• [Source]:
British writer (born 1957)

Jeff Noon (born 1957 in Droylsden, Lancashire, England) is a British novelist, short story writer and playwright whose works make use of word play and fantasy. Noon's speculative fiction books have ties to the works of writers such as Lewis Carroll and Jorge Luis Borges. Prior to his relocation in 2000 to Brighton, Noon set most of his stories in some version of his native city of Manchester.

==Novels==
Noon's first four novels, which share ongoing characters and settings, are commonly referred to as the 'Vurt series' (after the first novel).
Although the fictional chronology leads from Automated Alice to Nymphomation to Vurt to Pollen, the books were originally published as Vurt (1993), Pollen (1995), Automated Alice (1996), and Nymphomation (1997). (Automated Alice connects the series to the fictional world of Lewis Carroll), serving as a 'trequel' [sic] to Carroll's Alice's Adventures in Wonderland and Through the Looking-Glass )

• [Entries]:
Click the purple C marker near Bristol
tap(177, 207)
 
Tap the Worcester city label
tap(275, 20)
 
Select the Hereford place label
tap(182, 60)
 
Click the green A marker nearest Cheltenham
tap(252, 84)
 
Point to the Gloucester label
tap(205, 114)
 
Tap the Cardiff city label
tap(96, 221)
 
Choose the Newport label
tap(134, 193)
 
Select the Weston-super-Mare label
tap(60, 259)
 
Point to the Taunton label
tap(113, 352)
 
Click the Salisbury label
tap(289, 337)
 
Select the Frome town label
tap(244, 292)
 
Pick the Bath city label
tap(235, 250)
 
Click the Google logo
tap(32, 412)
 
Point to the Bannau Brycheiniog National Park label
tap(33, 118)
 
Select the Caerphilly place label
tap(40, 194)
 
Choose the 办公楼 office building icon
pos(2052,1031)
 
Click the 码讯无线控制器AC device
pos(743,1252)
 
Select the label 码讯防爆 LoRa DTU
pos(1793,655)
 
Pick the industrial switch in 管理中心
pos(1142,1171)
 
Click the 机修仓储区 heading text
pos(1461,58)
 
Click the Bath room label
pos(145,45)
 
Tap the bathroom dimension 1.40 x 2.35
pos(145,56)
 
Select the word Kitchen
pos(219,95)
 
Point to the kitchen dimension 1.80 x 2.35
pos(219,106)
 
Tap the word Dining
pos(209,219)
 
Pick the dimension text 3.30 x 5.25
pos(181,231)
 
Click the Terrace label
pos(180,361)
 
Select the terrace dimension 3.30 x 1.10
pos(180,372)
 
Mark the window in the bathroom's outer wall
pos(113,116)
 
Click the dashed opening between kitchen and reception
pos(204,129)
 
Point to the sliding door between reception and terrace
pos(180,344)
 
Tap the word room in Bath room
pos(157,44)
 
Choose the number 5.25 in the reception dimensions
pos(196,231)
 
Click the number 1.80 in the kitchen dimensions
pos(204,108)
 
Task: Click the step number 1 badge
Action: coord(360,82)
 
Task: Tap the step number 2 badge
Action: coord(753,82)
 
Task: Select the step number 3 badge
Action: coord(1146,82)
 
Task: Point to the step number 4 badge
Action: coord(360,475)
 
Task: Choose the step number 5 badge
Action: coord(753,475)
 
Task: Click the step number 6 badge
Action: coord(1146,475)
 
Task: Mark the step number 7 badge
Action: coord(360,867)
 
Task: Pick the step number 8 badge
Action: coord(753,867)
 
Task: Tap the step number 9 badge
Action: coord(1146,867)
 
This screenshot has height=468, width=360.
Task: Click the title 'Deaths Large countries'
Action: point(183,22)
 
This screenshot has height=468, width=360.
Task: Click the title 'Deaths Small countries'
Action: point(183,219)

• [The tasks]:
1. According to the text about Jeff Noon, which city did he relocate to in 2000?
2. Write the next part of the text about Jeff Noon, starting right after its last sentence.

• [Answers given]:
1. Brighton

2.
===Vurt (1993)===

Vurt tells the story of Scribble and his "gang" the Stash Riders as they search for his missing sister Desdemona. Vurt refers to a drug/shared alternate reality that is accessed by sucking on colour-coded feathers. Through some (never explained) mechanism, the dreams, mythology, and imaginings of humanity achieved objective reality in the Vurt and became "real". The book won the 1994 Arthur C. Clarke Award.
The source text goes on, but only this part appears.